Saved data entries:
□ □ □ □ □ □ □

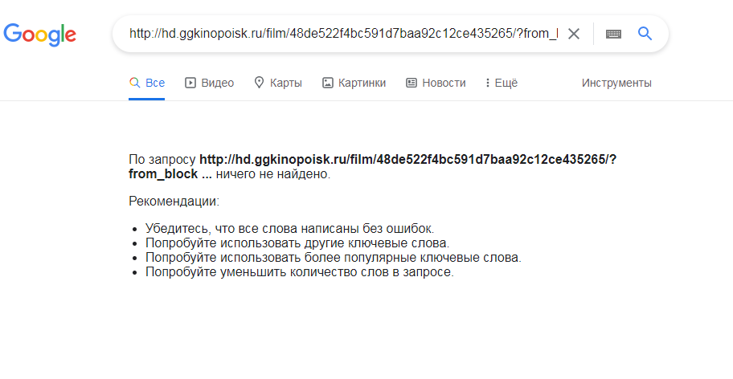Click the Рекомендации heading text
Viewport: 733px width, 379px height.
point(174,202)
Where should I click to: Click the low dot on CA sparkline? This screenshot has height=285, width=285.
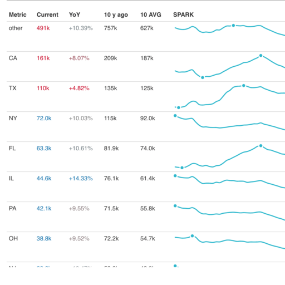click(203, 77)
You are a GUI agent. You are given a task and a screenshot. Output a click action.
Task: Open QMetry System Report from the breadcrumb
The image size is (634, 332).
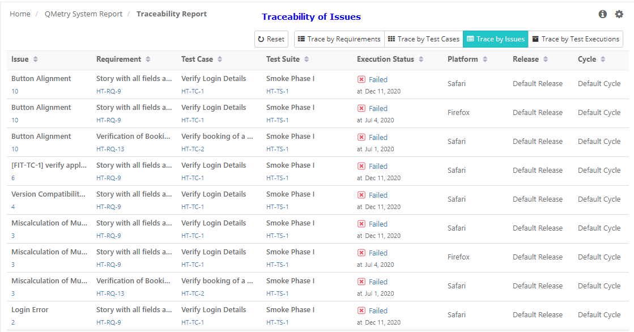83,14
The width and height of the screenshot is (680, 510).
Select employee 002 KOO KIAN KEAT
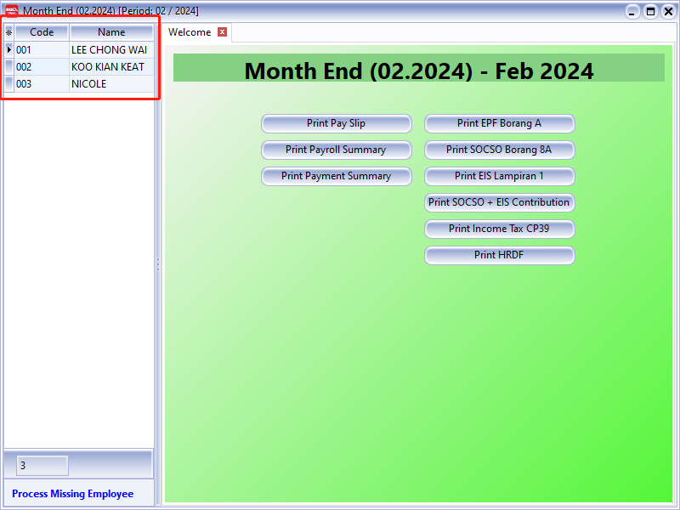pos(107,67)
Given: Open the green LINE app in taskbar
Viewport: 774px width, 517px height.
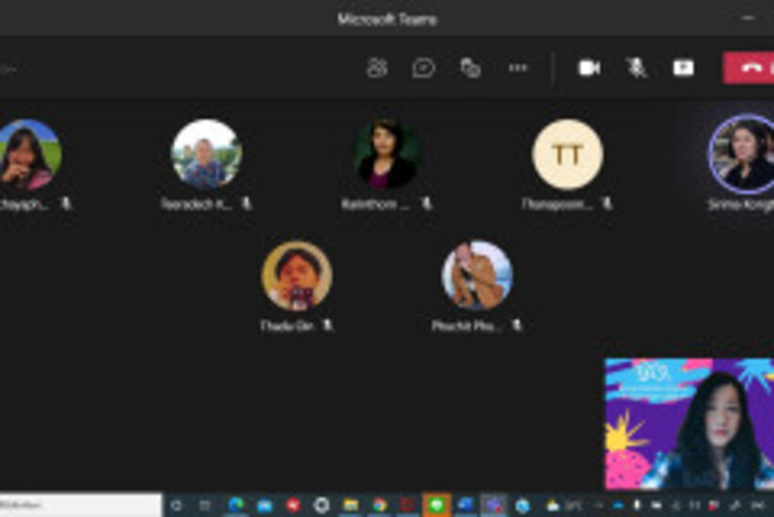Looking at the screenshot, I should [x=436, y=506].
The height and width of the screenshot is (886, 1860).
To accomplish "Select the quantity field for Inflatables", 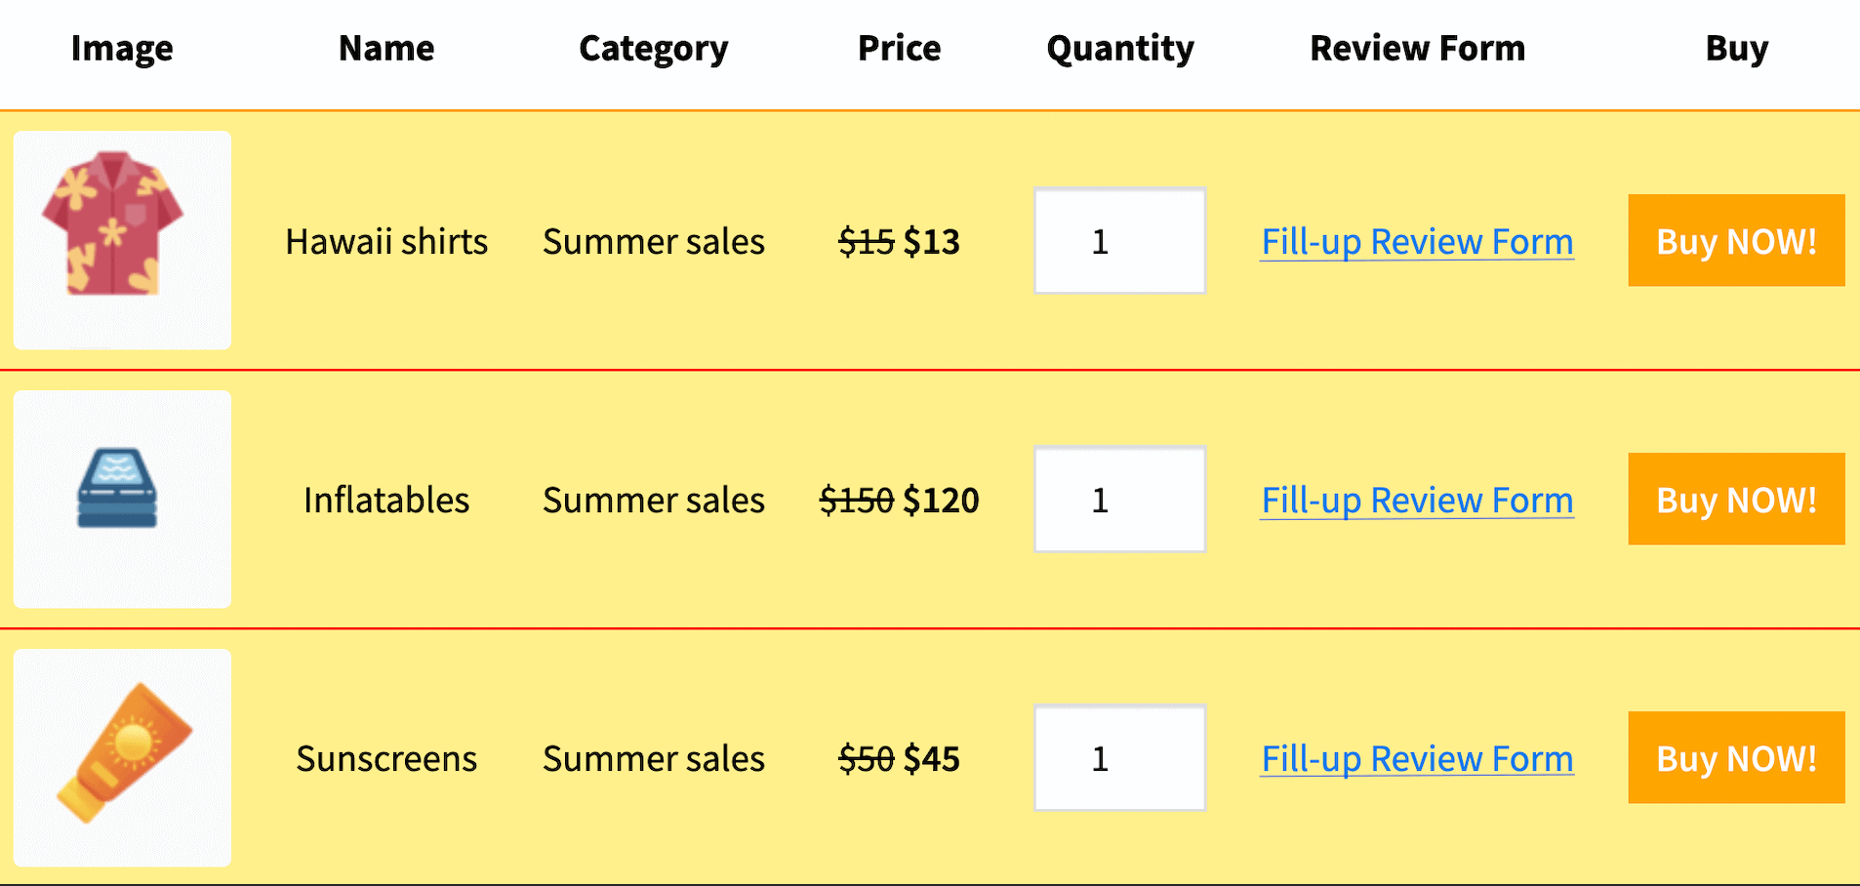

□ □ □ □ □ □ □

**Exercise instructions**. The lines from the one containing "Where should I" to the last line of the records, both included: print exactly those and nothing else, leaving out any pictures.

**Output of the exercise**.
Where should I click to: Click the low dot on CA sparkline? This screenshot has height=285, width=285.
click(203, 77)
You are a GUI agent. You are given a task and a screenshot. Output a click action.
Task: Open QMetry System Report from the breadcrumb
The image size is (634, 332).
83,14
The width and height of the screenshot is (680, 510).
Select employee 002 KOO KIAN KEAT
pos(107,67)
Given: Open the green LINE app in taskbar
Viewport: 774px width, 517px height.
Looking at the screenshot, I should [x=436, y=506].
The height and width of the screenshot is (886, 1860).
To accomplish "Select the quantity field for Inflatables", 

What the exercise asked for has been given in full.